**GOAL OF THE EXERCISE**
Could you find every line in the records below that contains the word "dropdown" and copy it?

#### MATERIAL PROVIDED

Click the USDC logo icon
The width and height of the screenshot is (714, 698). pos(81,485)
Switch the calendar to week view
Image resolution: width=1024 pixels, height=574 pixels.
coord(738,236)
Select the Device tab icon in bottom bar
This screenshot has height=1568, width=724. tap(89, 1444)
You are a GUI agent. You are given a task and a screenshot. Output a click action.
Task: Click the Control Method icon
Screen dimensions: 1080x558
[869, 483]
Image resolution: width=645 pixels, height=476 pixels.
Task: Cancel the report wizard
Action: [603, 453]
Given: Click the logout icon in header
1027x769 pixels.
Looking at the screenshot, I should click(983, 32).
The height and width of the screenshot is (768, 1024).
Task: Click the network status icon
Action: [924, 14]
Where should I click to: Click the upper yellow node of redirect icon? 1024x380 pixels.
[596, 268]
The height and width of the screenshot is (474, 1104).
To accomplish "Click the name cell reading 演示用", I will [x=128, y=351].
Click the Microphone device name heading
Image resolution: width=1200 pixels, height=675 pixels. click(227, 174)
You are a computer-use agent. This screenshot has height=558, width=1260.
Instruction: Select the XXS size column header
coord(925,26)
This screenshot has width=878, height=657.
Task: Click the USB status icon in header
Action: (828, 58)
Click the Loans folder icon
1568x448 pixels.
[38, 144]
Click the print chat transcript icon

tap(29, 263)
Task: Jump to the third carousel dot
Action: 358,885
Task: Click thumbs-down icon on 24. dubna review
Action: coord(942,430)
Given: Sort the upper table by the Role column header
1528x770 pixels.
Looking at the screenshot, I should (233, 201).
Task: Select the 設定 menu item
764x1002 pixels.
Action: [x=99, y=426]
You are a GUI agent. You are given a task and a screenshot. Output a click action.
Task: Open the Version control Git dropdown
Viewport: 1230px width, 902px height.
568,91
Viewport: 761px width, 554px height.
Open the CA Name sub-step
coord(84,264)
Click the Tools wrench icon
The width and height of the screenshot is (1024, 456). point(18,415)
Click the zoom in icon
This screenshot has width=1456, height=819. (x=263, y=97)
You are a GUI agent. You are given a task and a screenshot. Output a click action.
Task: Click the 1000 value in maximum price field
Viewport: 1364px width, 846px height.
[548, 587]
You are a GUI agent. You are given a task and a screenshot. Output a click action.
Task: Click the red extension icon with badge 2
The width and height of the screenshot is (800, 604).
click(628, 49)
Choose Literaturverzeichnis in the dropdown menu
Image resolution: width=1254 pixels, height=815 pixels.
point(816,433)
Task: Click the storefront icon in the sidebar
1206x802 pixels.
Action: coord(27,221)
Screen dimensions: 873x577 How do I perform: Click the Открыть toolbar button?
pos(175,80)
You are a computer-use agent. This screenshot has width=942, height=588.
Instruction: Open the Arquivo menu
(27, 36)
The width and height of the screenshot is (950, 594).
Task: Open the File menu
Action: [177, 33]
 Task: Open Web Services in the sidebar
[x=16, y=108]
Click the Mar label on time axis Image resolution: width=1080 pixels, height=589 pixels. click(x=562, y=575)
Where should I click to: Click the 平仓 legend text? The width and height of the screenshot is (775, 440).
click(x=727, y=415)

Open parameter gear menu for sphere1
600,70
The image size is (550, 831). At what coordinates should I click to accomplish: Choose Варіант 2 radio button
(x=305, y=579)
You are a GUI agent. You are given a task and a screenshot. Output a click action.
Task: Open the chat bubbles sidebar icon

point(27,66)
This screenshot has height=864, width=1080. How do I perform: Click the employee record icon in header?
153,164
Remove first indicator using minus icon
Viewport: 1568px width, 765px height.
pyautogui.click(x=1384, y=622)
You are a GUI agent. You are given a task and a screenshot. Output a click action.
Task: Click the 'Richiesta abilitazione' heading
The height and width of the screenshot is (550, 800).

########

**TASK ANSWER**
Task: Open the Version control Git dropdown
Choose Literaturverzeichnis in the dropdown menu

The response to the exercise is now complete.